■ **Source extract**

....

We believe that Bernie Sanders, despite many progressive elements in his platform, is not a real political alternative for workers. This is mainly because 1) he remains inside the Democratic Party and 2) ignores a set of issues of vital importance for the “99%” or the working class, in particular in relation to its most oppressed sectors (immigrants, Black people) & those suffering from the U.S. wars abroad.
There is a reason why Bernie Sanders is trying to win the Democratic Party (DP) nomination and not calling for the formation of an independent party. Behind his “pragmatism” lies the belief that it is enough to only change some policies and improve the wealth distribution in order to “fix” the capitalist system and make it work for us. In contrast, socialists reject altogether the framework of austerity, layoffs, militarism and repression, and we do not think this can be stopped by a “progressive” candidate in the Democratic Party. Neither the DP nor capitalism can reformed. It is not a matter of electing the “right person” who has great morals & ideals to the corrupt positions in the U.S. Congress and the White House, as Sanders is leading us to think.
We need to break with the establishment political culture, with the Congress of millionaires and the twin parties of the 1%, and mobilize independent mass political action to achieve change. The working class and oppressed people need and deserve a complete and real change, that is what people active in the labor movement, in Wisconsin, Occupy, the immigrant movement and Black Lives Matter have called for. And to achieve that the most important thing we need is an independent political voice that takes a clear stand on the issues important to us.
Who is Sen. Sanders and Why Has He Appeared Now?
The vast sums of billions of dollars that the capitalists and their organizations are spending on the campaign to compete for office shows the thirst and the desperation of the ruling class and their twin parties, the Democratic Party and Republican Party, to reach power. In the never-ending spiral of the corporatization of the electoral process, both parties are now worried about the fact that elections appear to the average American as a deal don in advance – a deal that is about a kind of money and power relations that are foreign to working people. The candidacy of both Trump and Sanders is, as we said in our previous article, an attempt to cover up the big money machine of corporate America that is functioning behind people’s backs, and to get closer to the “average” American or the so-called “middle class”. They wish to get folks interested in the voting game and away from building the social movements and alternative parties and organizations that are the only vehicles that have shown to be able to compete with the social and political power of the ruling class.

....

■ **Objective A**
Duplicate the Sanders passage from "We need to break" up to and including "He Appeared Now?".
■ **Objective B**
What two reasons does the Sanders passage give for why he is not a real political alternative for workers?

■ **Source material**

....

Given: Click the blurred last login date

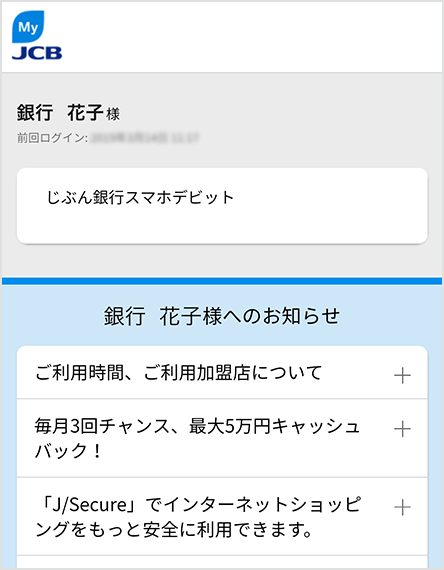Looking at the screenshot, I should tap(144, 138).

....

■ **Exercise response A**
We need to break with the establishment political culture, with the Congress of millionaires and the twin parties of the 1%, and mobilize independent mass political action to achieve change. The working class and oppressed people need and deserve a complete and real change, that is what people active in the labor movement, in Wisconsin, Occupy, the immigrant movement and Black Lives Matter have called for. And to achieve that the most important thing we need is an independent political voice that takes a clear stand on the issues important to us.
Who is Sen. Sanders and Why Has He Appeared Now?

■ **Exercise response B**
He remains inside the Democratic Party, and he ignores a set of issues of vital importance for the working class.